- _What is being asked_: Copy the following records verbatim, keeping every line unchanged.

- _Listed entries_:
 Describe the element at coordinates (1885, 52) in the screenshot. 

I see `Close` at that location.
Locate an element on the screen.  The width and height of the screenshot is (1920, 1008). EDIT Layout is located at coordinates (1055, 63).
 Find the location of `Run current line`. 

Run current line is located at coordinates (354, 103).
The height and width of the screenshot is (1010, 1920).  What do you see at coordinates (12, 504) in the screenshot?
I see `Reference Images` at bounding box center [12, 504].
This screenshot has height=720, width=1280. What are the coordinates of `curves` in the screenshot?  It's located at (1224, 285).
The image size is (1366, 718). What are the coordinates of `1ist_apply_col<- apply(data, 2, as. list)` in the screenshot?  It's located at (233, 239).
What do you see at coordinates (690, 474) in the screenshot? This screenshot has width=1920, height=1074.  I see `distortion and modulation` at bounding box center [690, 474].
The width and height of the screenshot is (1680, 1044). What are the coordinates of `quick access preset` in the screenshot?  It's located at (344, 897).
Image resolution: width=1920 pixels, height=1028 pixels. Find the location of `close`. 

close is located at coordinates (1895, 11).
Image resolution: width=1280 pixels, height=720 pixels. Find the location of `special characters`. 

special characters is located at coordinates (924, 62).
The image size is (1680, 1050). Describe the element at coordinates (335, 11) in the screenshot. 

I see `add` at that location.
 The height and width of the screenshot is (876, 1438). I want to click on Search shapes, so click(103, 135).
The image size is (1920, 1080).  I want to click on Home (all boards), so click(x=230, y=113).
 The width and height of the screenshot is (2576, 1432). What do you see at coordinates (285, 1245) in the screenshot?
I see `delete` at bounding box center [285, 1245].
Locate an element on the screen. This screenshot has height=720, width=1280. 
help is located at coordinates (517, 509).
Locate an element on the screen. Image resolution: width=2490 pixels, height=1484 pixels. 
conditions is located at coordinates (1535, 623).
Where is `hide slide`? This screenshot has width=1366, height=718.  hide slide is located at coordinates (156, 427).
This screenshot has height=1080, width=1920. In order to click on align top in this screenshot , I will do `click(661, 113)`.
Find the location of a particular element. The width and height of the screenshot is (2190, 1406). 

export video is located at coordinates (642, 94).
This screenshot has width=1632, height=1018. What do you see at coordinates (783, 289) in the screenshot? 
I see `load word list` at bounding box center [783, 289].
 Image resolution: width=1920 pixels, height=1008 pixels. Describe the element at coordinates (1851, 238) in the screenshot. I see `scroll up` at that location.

- _The response_:
 Describe the element at coordinates (1885, 52) in the screenshot. 

I see `Close` at that location.
Locate an element on the screen.  The width and height of the screenshot is (1920, 1008). EDIT Layout is located at coordinates (1055, 63).
 Find the location of `Run current line`. 

Run current line is located at coordinates (354, 103).
The height and width of the screenshot is (1010, 1920).  What do you see at coordinates (12, 504) in the screenshot?
I see `Reference Images` at bounding box center [12, 504].
This screenshot has height=720, width=1280. What are the coordinates of `curves` in the screenshot?  It's located at (1224, 285).
The image size is (1366, 718). What are the coordinates of `1ist_apply_col<- apply(data, 2, as. list)` in the screenshot?  It's located at (233, 239).
What do you see at coordinates (690, 474) in the screenshot? This screenshot has width=1920, height=1074.  I see `distortion and modulation` at bounding box center [690, 474].
The width and height of the screenshot is (1680, 1044). What are the coordinates of `quick access preset` in the screenshot?  It's located at (344, 897).
Image resolution: width=1920 pixels, height=1028 pixels. Find the location of `close`. 

close is located at coordinates (1895, 11).
Image resolution: width=1280 pixels, height=720 pixels. Find the location of `special characters`. 

special characters is located at coordinates (924, 62).
The image size is (1680, 1050). Describe the element at coordinates (335, 11) in the screenshot. 

I see `add` at that location.
 The height and width of the screenshot is (876, 1438). I want to click on Search shapes, so click(103, 135).
The image size is (1920, 1080).  I want to click on Home (all boards), so click(x=230, y=113).
 The width and height of the screenshot is (2576, 1432). What do you see at coordinates (285, 1245) in the screenshot?
I see `delete` at bounding box center [285, 1245].
Locate an element on the screen. This screenshot has height=720, width=1280. 
help is located at coordinates (517, 509).
Locate an element on the screen. Image resolution: width=2490 pixels, height=1484 pixels. 
conditions is located at coordinates (1535, 623).
Where is `hide slide`? This screenshot has width=1366, height=718.  hide slide is located at coordinates (156, 427).
This screenshot has height=1080, width=1920. In order to click on align top in this screenshot , I will do `click(661, 113)`.
Find the location of a particular element. The width and height of the screenshot is (2190, 1406). 

export video is located at coordinates (642, 94).
This screenshot has width=1632, height=1018. What do you see at coordinates (783, 289) in the screenshot? 
I see `load word list` at bounding box center [783, 289].
 Image resolution: width=1920 pixels, height=1008 pixels. Describe the element at coordinates (1851, 238) in the screenshot. I see `scroll up` at that location.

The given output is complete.